### WORK ORDER
Skip the pictures, please, and write out exactly every line from the one containing "The width and" through the end of the listing below.

=== Section Start ===

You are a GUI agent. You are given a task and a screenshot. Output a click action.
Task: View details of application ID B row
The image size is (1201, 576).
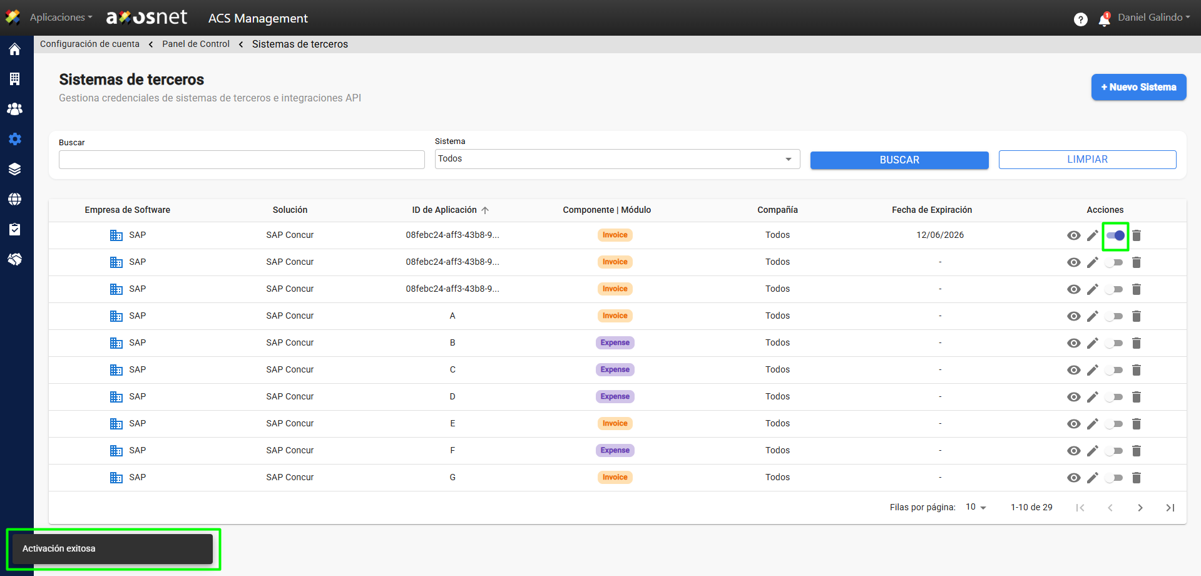tap(1073, 343)
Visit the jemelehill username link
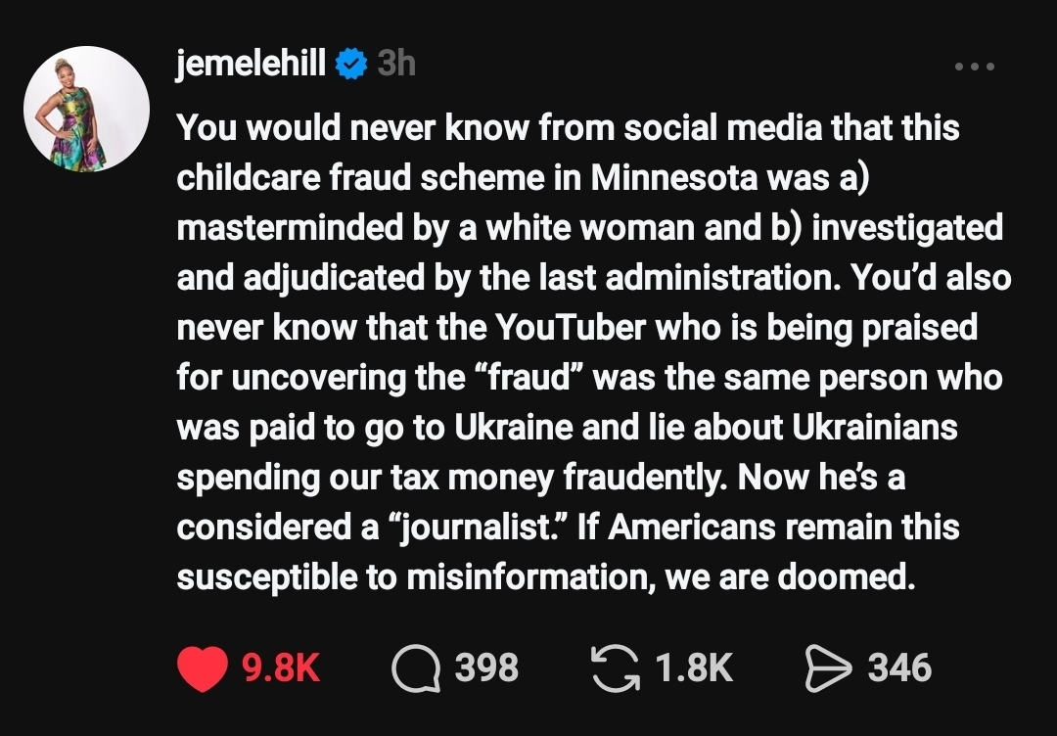This screenshot has height=736, width=1057. coord(251,64)
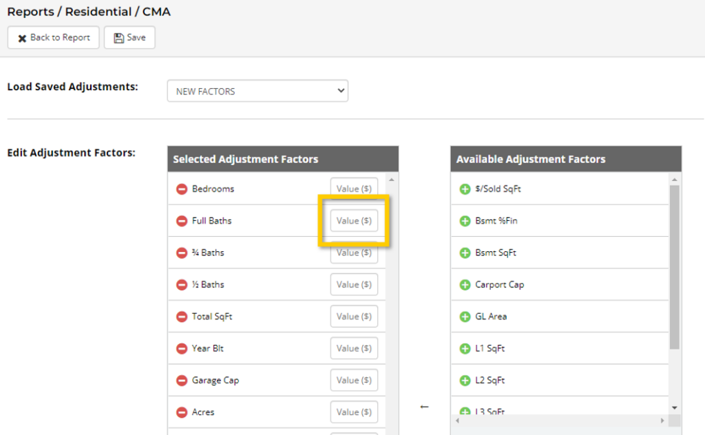Viewport: 705px width, 435px height.
Task: Click the left arrow between factor lists
Action: 424,407
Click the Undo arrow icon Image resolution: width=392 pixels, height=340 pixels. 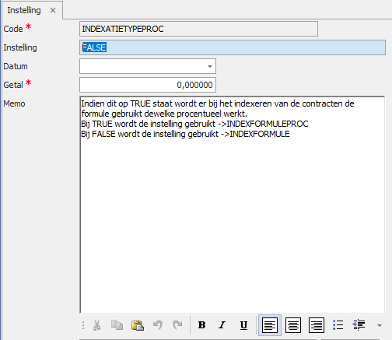(x=158, y=325)
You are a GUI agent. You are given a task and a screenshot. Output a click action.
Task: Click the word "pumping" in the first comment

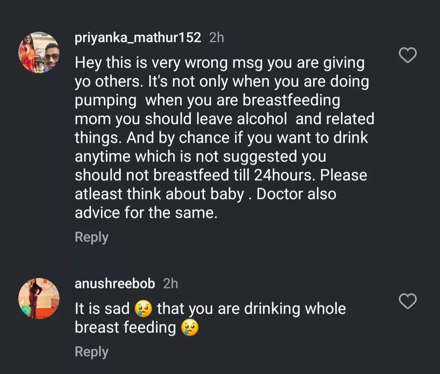tap(106, 100)
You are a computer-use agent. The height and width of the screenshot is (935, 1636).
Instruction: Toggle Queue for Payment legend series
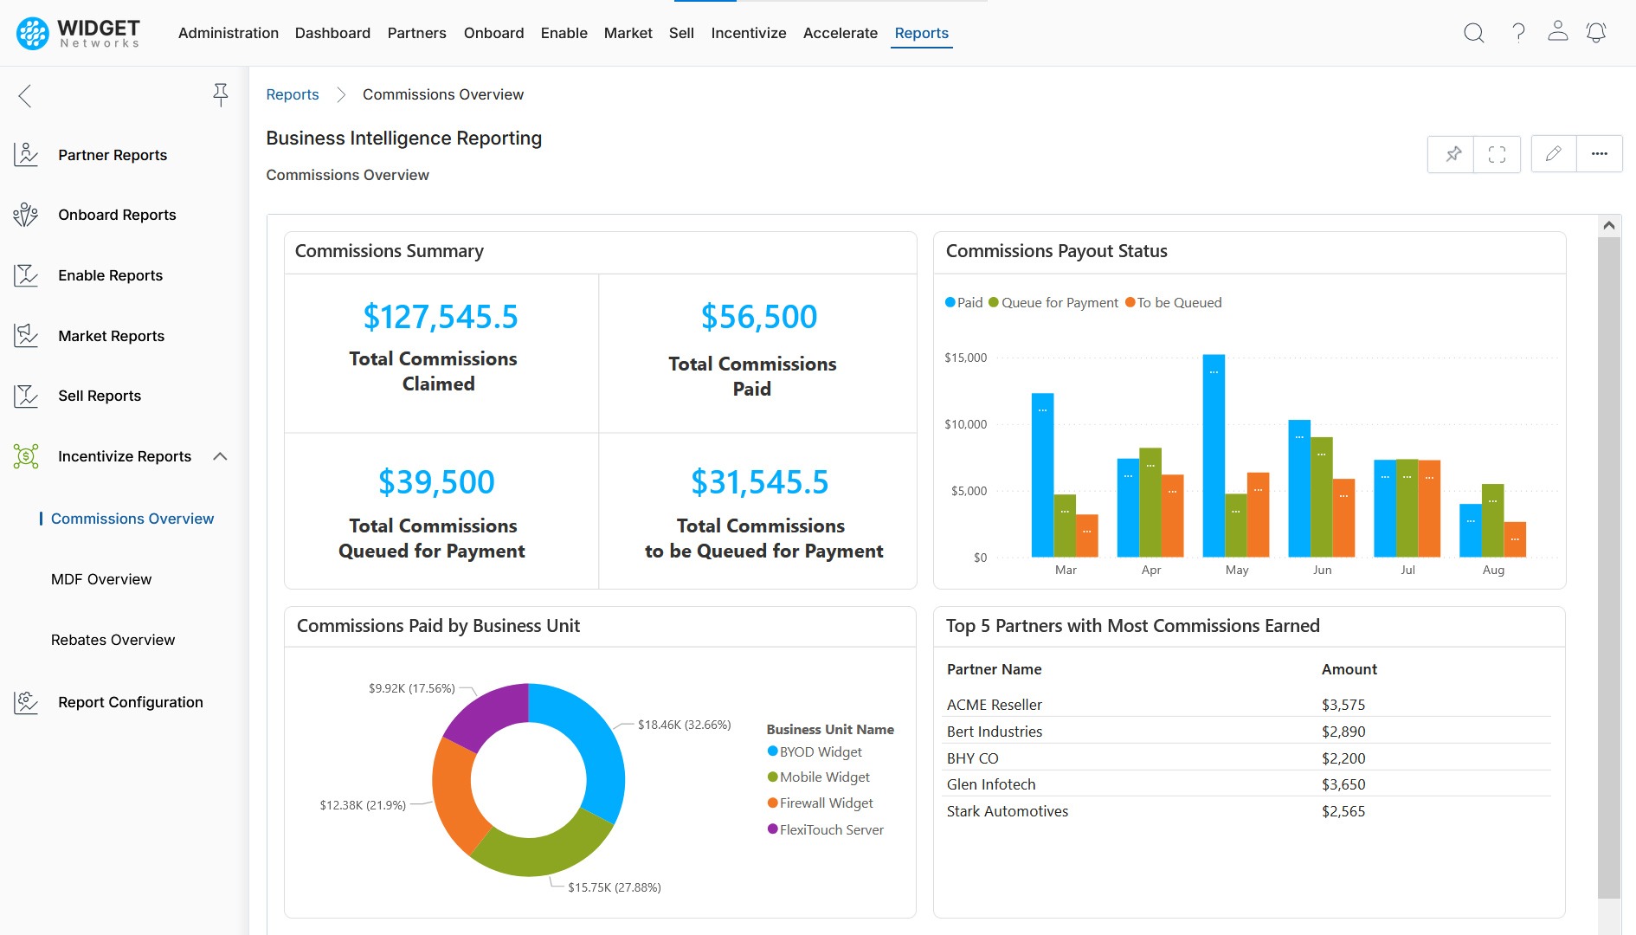click(1053, 303)
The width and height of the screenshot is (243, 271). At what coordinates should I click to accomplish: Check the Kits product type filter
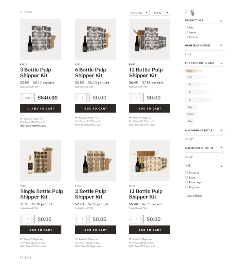187,27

=== Section End ===

### TASK ANSWER
The width and height of the screenshot is (243, 271). At what coordinates should I click to accomplish: Check the Kits product type filter
187,27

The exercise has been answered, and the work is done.